**Task instructions**
Change every "dropdown" in the listing below to "drop-down menu". Write out the whole listing again with everything else left as it is.

***** Working data *****

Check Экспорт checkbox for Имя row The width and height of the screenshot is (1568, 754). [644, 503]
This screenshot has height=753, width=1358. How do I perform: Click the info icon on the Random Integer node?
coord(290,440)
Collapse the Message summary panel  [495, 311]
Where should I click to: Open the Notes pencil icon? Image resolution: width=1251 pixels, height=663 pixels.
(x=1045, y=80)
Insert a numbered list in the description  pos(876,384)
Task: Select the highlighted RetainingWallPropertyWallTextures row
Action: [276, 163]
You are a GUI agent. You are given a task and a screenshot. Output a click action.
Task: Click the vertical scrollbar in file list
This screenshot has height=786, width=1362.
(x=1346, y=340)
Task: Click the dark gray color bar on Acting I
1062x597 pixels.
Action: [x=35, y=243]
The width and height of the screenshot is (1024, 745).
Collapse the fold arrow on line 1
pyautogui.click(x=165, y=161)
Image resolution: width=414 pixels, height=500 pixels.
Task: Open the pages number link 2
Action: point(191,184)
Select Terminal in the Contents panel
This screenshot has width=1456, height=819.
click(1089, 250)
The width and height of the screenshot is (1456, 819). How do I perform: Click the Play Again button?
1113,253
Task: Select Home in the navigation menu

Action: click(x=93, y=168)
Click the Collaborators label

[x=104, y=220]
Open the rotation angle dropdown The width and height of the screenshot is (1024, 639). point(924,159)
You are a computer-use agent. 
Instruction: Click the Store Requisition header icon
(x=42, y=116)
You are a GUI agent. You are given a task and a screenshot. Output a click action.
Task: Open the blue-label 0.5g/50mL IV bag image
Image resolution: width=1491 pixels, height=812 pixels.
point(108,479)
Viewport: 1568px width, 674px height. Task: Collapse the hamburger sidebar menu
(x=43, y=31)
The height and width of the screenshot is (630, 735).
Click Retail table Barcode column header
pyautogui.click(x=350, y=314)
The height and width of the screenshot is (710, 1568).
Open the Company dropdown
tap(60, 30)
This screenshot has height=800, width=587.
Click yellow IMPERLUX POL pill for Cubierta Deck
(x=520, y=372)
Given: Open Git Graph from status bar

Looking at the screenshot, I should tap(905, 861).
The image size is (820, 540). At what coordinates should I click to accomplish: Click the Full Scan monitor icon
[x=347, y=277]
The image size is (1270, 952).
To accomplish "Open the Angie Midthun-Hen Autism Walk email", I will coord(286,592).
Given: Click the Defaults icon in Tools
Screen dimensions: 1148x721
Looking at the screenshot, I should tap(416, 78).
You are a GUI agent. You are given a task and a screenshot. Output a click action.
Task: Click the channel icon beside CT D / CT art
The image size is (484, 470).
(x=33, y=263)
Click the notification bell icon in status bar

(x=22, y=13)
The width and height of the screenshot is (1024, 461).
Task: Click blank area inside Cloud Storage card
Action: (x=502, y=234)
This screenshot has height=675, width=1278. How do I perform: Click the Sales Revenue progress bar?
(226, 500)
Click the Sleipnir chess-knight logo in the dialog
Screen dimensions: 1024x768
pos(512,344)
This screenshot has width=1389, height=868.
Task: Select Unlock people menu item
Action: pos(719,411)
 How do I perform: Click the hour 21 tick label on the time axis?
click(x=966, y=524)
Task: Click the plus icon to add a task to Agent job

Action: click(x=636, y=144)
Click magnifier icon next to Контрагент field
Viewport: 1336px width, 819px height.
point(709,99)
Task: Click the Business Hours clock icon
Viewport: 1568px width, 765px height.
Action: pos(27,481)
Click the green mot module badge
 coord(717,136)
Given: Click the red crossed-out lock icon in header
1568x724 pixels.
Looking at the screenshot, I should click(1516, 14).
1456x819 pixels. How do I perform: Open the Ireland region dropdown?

*****

**Completed exercise**
Check Экспорт checkbox for Имя row The width and height of the screenshot is (1568, 754). [644, 503]
This screenshot has height=753, width=1358. How do I perform: Click the info icon on the Random Integer node?
coord(290,440)
Collapse the Message summary panel  [495, 311]
Where should I click to: Open the Notes pencil icon? Image resolution: width=1251 pixels, height=663 pixels.
(x=1045, y=80)
Insert a numbered list in the description  pos(876,384)
Task: Select the highlighted RetainingWallPropertyWallTextures row
Action: [276, 163]
You are a GUI agent. You are given a task and a screenshot. Output a click action.
Task: Click the vertical scrollbar in file list
This screenshot has height=786, width=1362.
(x=1346, y=340)
Task: Click the dark gray color bar on Acting I
1062x597 pixels.
Action: [x=35, y=243]
The width and height of the screenshot is (1024, 745).
Collapse the fold arrow on line 1
pyautogui.click(x=165, y=161)
Image resolution: width=414 pixels, height=500 pixels.
Task: Open the pages number link 2
Action: point(191,184)
Select Terminal in the Contents panel
This screenshot has width=1456, height=819.
click(1089, 250)
The width and height of the screenshot is (1456, 819). How do I perform: Click the Play Again button?
1113,253
Task: Select Home in the navigation menu

Action: click(x=93, y=168)
Click the Collaborators label

[x=104, y=220]
Open the rotation angle drop-down menu The width and height of the screenshot is (1024, 639). point(924,159)
You are a computer-use agent. 
Instruction: Click the Store Requisition header icon
(x=42, y=116)
You are a GUI agent. You are given a task and a screenshot. Output a click action.
Task: Open the blue-label 0.5g/50mL IV bag image
Image resolution: width=1491 pixels, height=812 pixels.
point(108,479)
Viewport: 1568px width, 674px height. Task: Collapse the hamburger sidebar menu
(x=43, y=31)
The height and width of the screenshot is (630, 735).
Click Retail table Barcode column header
pyautogui.click(x=350, y=314)
The height and width of the screenshot is (710, 1568).
Open the Company drop-down menu
tap(60, 30)
This screenshot has height=800, width=587.
Click yellow IMPERLUX POL pill for Cubierta Deck
(x=520, y=372)
Given: Open Git Graph from status bar

Looking at the screenshot, I should tap(905, 861).
The image size is (820, 540). At what coordinates should I click to accomplish: Click the Full Scan monitor icon
[x=347, y=277]
The image size is (1270, 952).
To accomplish "Open the Angie Midthun-Hen Autism Walk email", I will coord(286,592).
Given: Click the Defaults icon in Tools
Screen dimensions: 1148x721
Looking at the screenshot, I should tap(416, 78).
You are a GUI agent. You are given a task and a screenshot. Output a click action.
Task: Click the channel icon beside CT D / CT art
The image size is (484, 470).
(x=33, y=263)
Click the notification bell icon in status bar

(x=22, y=13)
The width and height of the screenshot is (1024, 461).
Task: Click blank area inside Cloud Storage card
Action: (x=502, y=234)
This screenshot has height=675, width=1278. How do I perform: Click the Sales Revenue progress bar?
(226, 500)
Click the Sleipnir chess-knight logo in the dialog
Screen dimensions: 1024x768
pos(512,344)
This screenshot has width=1389, height=868.
Task: Select Unlock people menu item
Action: pos(719,411)
 How do I perform: Click the hour 21 tick label on the time axis?
click(x=966, y=524)
Task: Click the plus icon to add a task to Agent job

Action: click(x=636, y=144)
Click magnifier icon next to Контрагент field
Viewport: 1336px width, 819px height.
point(709,99)
Task: Click the Business Hours clock icon
Viewport: 1568px width, 765px height.
Action: pos(27,481)
Click the green mot module badge
 coord(717,136)
Given: Click the red crossed-out lock icon in header
1568x724 pixels.
Looking at the screenshot, I should click(1516, 14).
1456x819 pixels. How do I perform: Open the Ireland region drop-down menu?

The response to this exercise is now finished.